Europe, les défis de l’autonomie stratégique

Un article publié par La Croix et notre partenaire Toute l’Europe


Le 70e anniversaire de l’Otan (2/2). Soixante-dix ans après la création de l’Otan, le 4 avril 1949, les Européens sont divisés sur la meilleure manière de garantir, aujourd’hui, la sécurité du continent.

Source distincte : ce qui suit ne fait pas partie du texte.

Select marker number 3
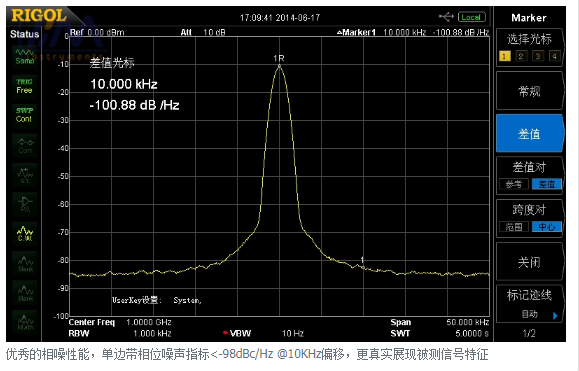 click(538, 56)
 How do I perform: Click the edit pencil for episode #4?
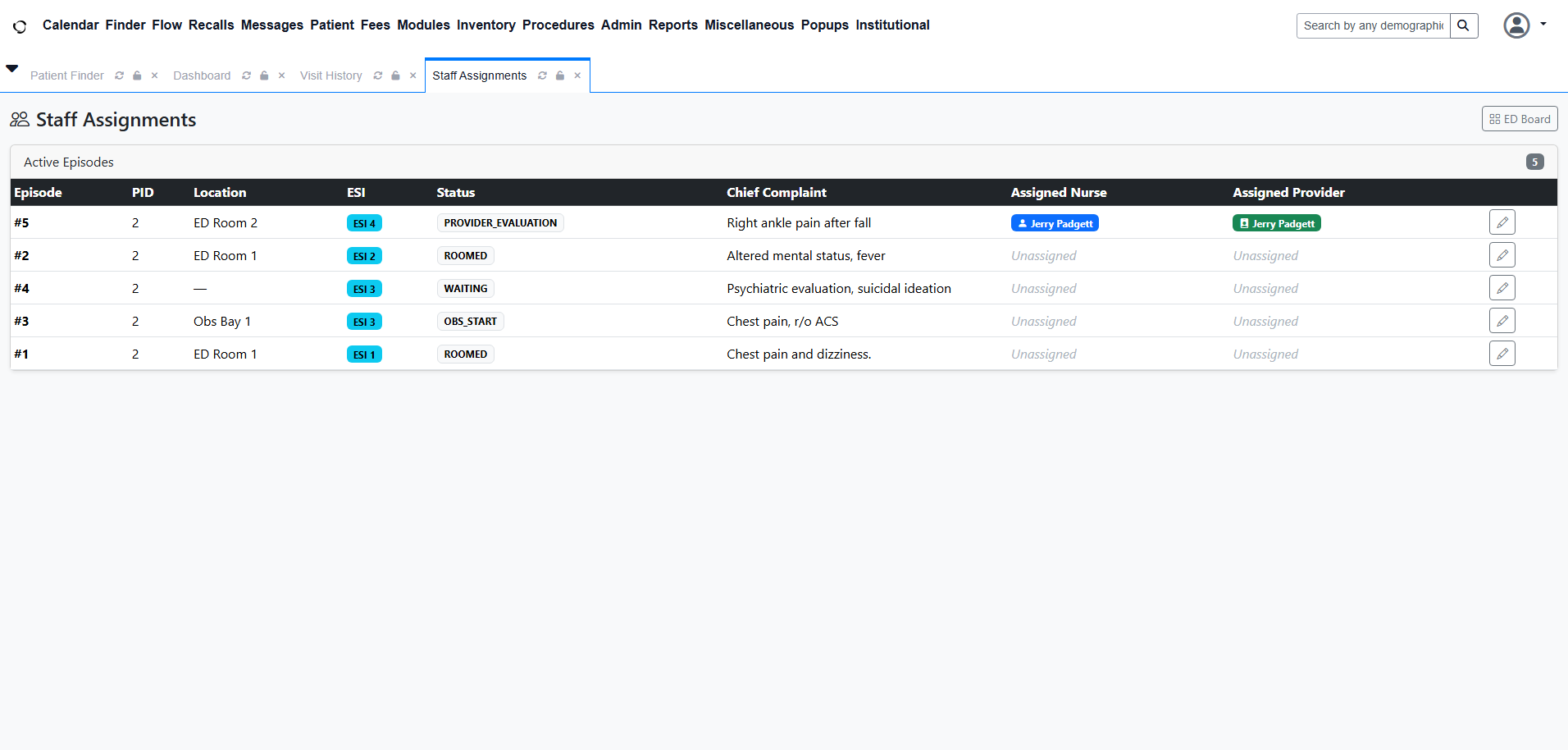pyautogui.click(x=1502, y=288)
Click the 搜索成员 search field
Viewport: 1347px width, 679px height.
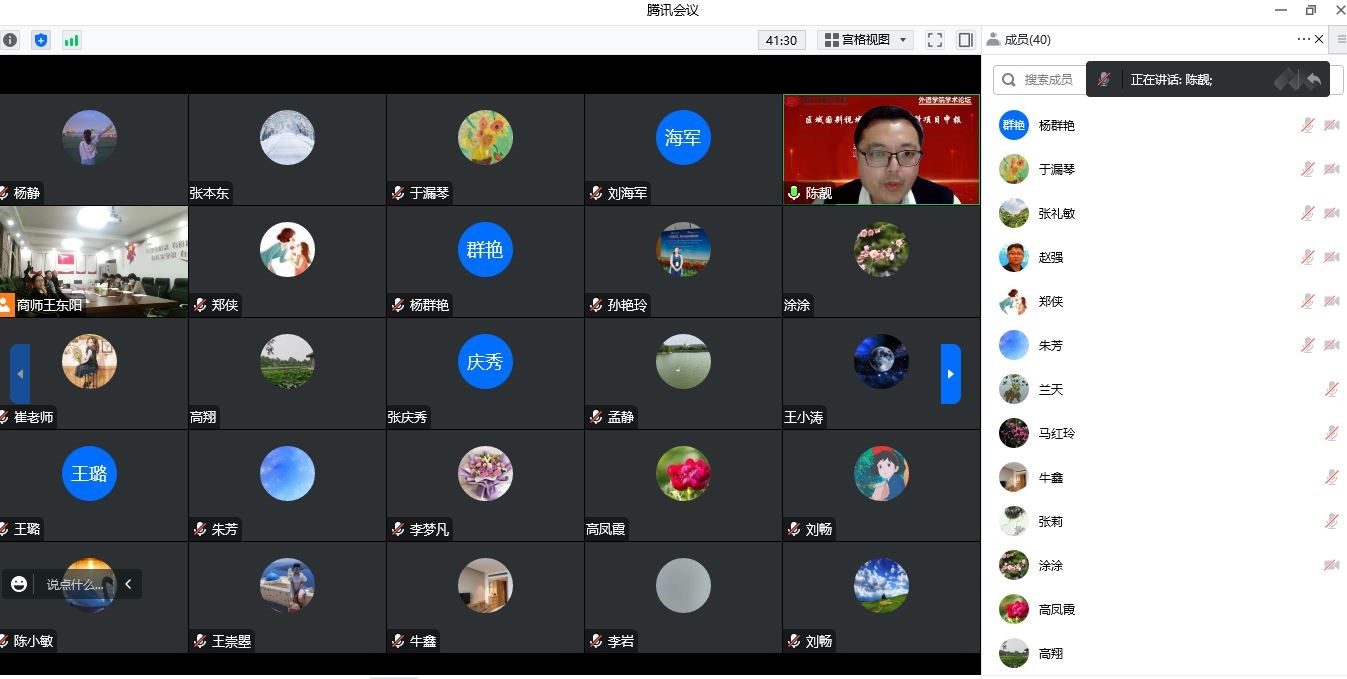pyautogui.click(x=1040, y=80)
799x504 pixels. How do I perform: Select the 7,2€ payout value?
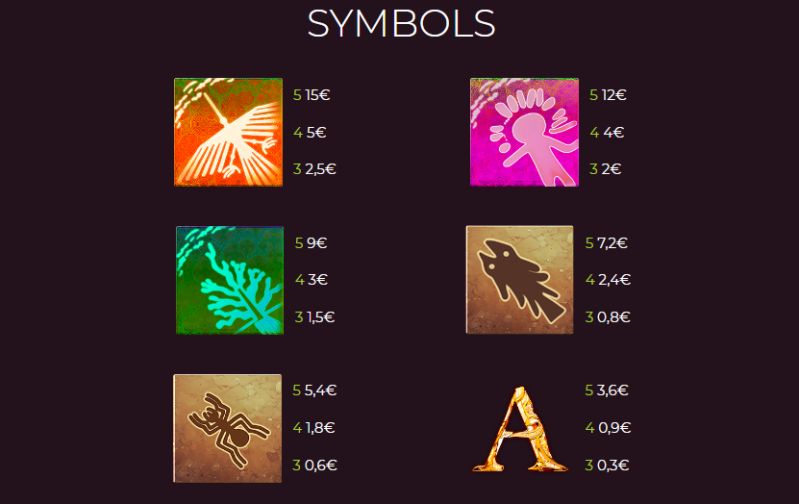tap(612, 243)
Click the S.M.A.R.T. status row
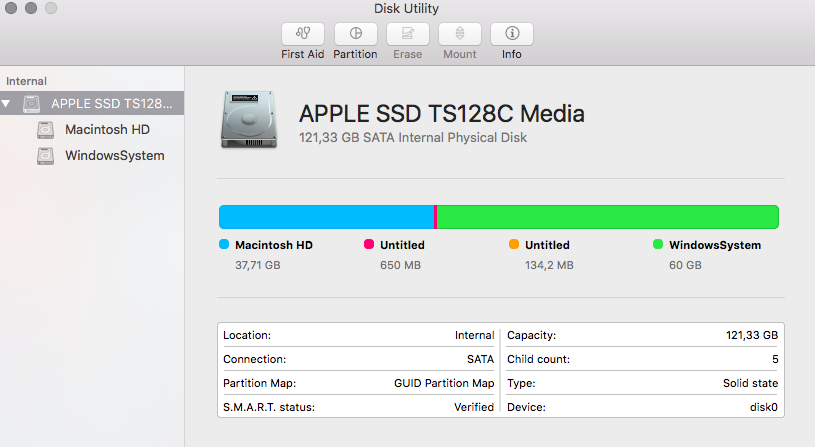The height and width of the screenshot is (447, 815). 358,407
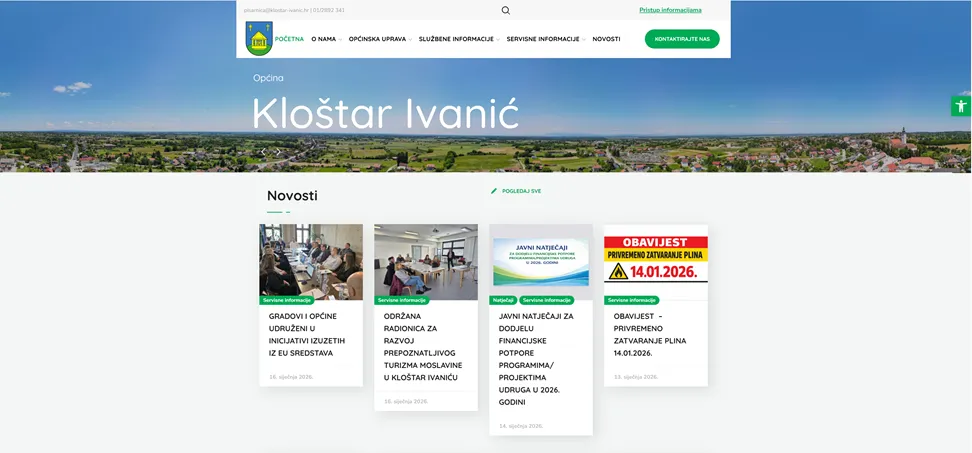Click the Natječaji category tag
This screenshot has height=453, width=972.
[x=503, y=300]
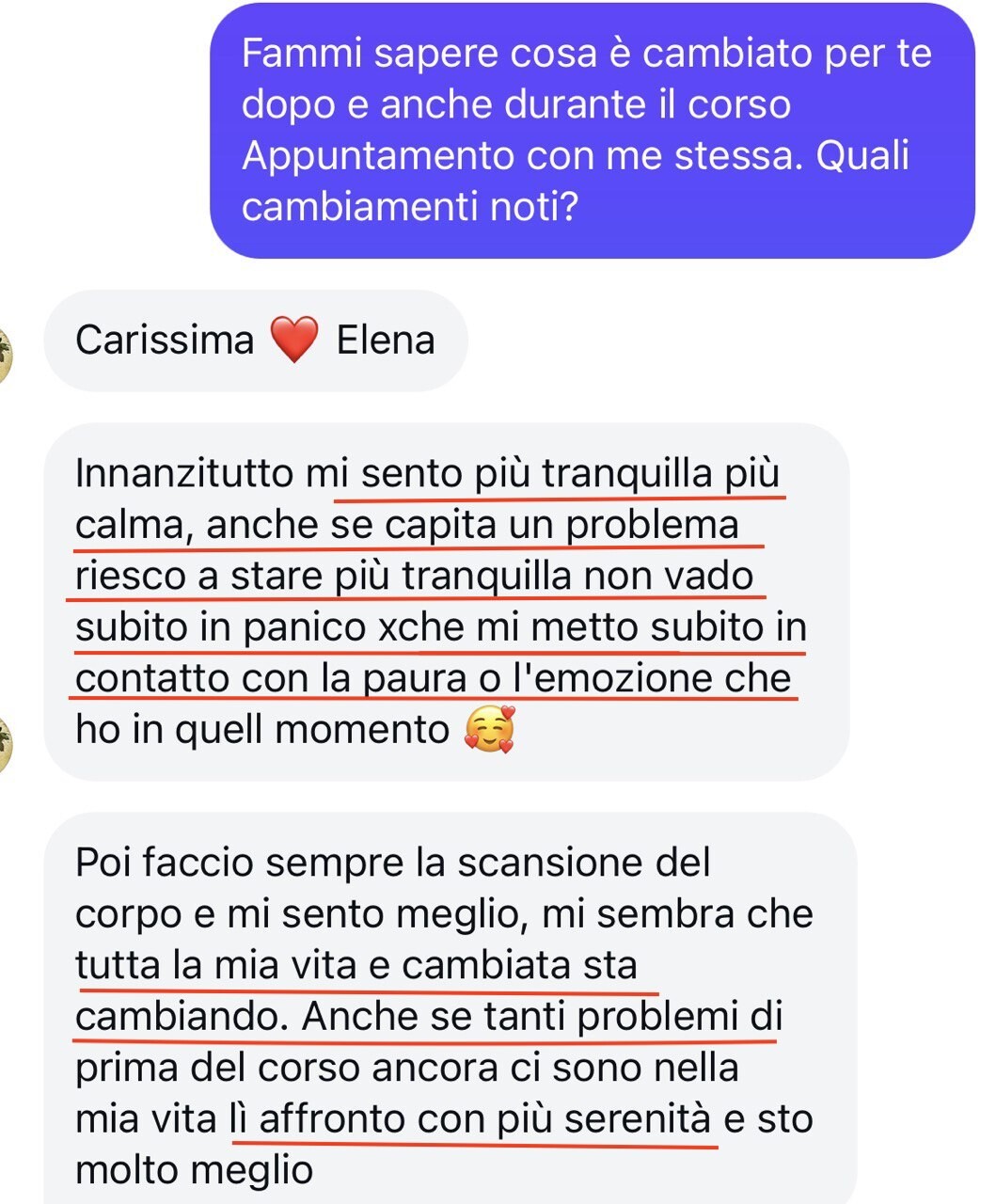
Task: Tap the underlined phrase 'affronto con più serenità'
Action: (x=485, y=1119)
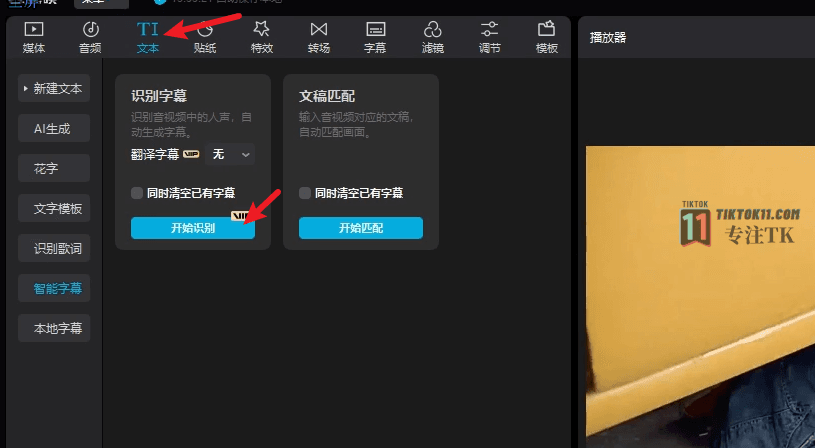The image size is (815, 448).
Task: Enable 同时清空已有字幕 under 文稿匹配
Action: 305,193
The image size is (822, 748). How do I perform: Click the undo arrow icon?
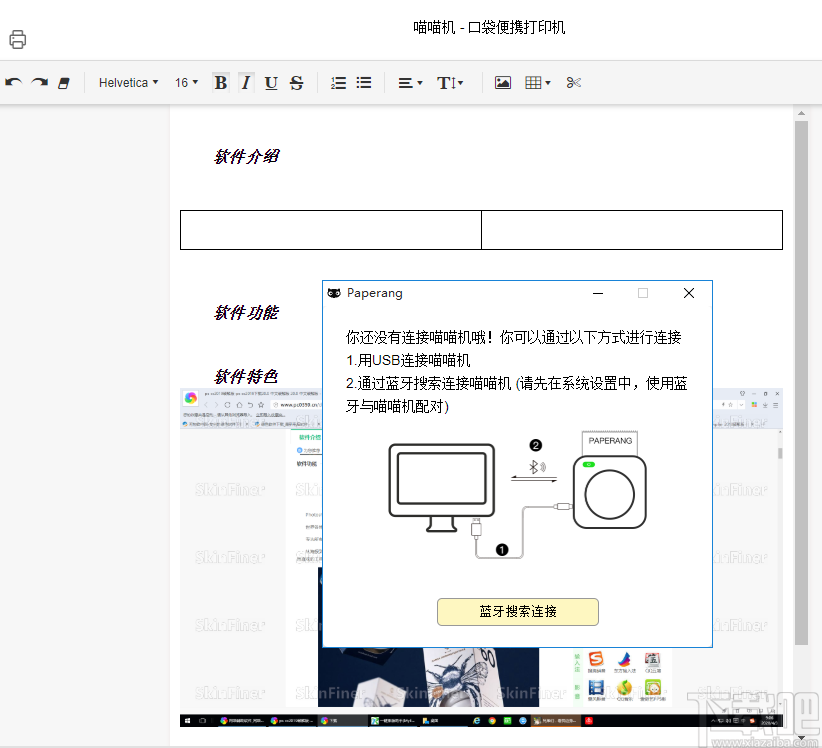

C’était le 19 mars à Bruxelles. Le vice-président de la Commission européenne Jyrki Katainen annonçait une enveloppe de 525 millions d’euros pour financer les premiers projets de recherche et développement dans le cadre du Fonds européen de défense d’ici à 2020. « Historique », affirmait cet ancien premier ministre finlandais pour qualifier ce modeste galop d’essai, prélude aux 13 milliards d’euros prévus pour la période 2021-2027, sous réserve de l’approbation du nouveau Parlement européen à l’automne 2019. L’initiative, proposée par la Commission en novembre 2016 et lancée en juin 2017, vise à financer des projets de recherche et des projets capacitaires, le drone européen en particulier.

Une intense campagne de lobbying

Pour en arriver là, les Européens ont dû batailler pour surmonter leurs habituelles divisions, rassurer l’Otan sur le risque de « duplication » et parvenir à un accord minimal sur les objectifs, les critères d’éligibilité, la participation des entreprises de pays tiers et la gouvernance du fonds. Les Américains ont déployé une intense campagne de lobbying auprès des acteurs de la négociation, dernière illustration de l’ambivalence américaine envers une Europe plus responsable et autonome militairement. Gordon Sondland, ambassadeur des États-Unis auprès de l’Union européenne, a menacé de représailles si Bruxelles mettait des obstacles à la participation de l’industrie de défense américaine.

Une série d’arguments a refait surface sur l’interopérabilité et les risques de « duplication » et de « découplage ». « Les dirigeants américains rêvent d’une Europe qui augmente ses budgets militaires et achète des équipements américains », lâche un militaire.« L’augmentation des dépenses de défense stimule la concurrence mais le marché européen de l’armement restera transatlantique, tempère Camille Grand, secrétaire général adjoint de l’Otan. Les initiatives de l’Union européenne pour renforcer l’Europe de la défense sont une bonne nouvelle qui peut contribuer à un meilleur partage du fardeau. »

Cet épisode n’est qu’un exemple parmi d’autres des difficultés des Européens à penser la sécurité de leur continent à l’aune de la compétition entre grandes puissances et d’une réduction prévisible de l’engagement américain. « Les Européens n’ont pas de lecture unifiée de l’environnement stratégique et des menaces », souligne Arnaud Danjean, député européen. Le concept d’autonomie stratégique, nouveau graal de la défense européenne, inscrit dans les textes de l’Union européenne (UE) et promu par la diplomatie française, reste problématique pour les Américains comme pour de nombreux Européens.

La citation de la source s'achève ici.